What the exercise asks: Your answer should be every line below that includes the word "agent".

Stored data entries:
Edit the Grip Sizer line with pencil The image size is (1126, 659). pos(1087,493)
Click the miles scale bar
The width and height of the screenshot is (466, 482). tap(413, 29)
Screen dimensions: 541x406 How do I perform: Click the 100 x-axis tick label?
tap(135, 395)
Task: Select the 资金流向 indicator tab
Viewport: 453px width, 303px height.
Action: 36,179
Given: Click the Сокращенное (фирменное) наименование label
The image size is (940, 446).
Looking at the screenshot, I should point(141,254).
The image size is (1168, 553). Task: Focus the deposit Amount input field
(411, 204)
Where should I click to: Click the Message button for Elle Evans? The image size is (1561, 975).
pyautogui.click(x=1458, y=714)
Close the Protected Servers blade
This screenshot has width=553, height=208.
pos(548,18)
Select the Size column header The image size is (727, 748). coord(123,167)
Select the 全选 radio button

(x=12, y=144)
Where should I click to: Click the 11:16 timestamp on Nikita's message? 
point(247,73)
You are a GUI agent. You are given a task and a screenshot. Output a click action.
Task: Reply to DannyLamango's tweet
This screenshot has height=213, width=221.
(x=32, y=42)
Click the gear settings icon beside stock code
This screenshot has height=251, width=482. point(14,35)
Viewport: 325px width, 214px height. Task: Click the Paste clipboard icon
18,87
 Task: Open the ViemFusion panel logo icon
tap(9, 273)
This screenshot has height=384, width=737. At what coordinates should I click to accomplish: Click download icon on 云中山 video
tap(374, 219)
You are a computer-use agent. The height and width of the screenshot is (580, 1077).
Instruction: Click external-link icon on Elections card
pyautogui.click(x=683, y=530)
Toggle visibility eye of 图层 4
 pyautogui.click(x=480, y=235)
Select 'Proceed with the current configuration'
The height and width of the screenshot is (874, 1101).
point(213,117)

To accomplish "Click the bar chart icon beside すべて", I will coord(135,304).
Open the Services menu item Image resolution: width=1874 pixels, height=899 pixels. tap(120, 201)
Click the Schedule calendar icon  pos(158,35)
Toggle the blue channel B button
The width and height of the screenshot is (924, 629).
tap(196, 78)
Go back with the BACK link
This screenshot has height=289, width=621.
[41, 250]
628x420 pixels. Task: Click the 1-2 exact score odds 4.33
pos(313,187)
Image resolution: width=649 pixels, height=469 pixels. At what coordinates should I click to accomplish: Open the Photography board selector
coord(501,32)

Response:
You are a GUI agent. You are given a task and a screenshot. Output a click action.
You are a computer-use agent. The height and width of the screenshot is (580, 1077).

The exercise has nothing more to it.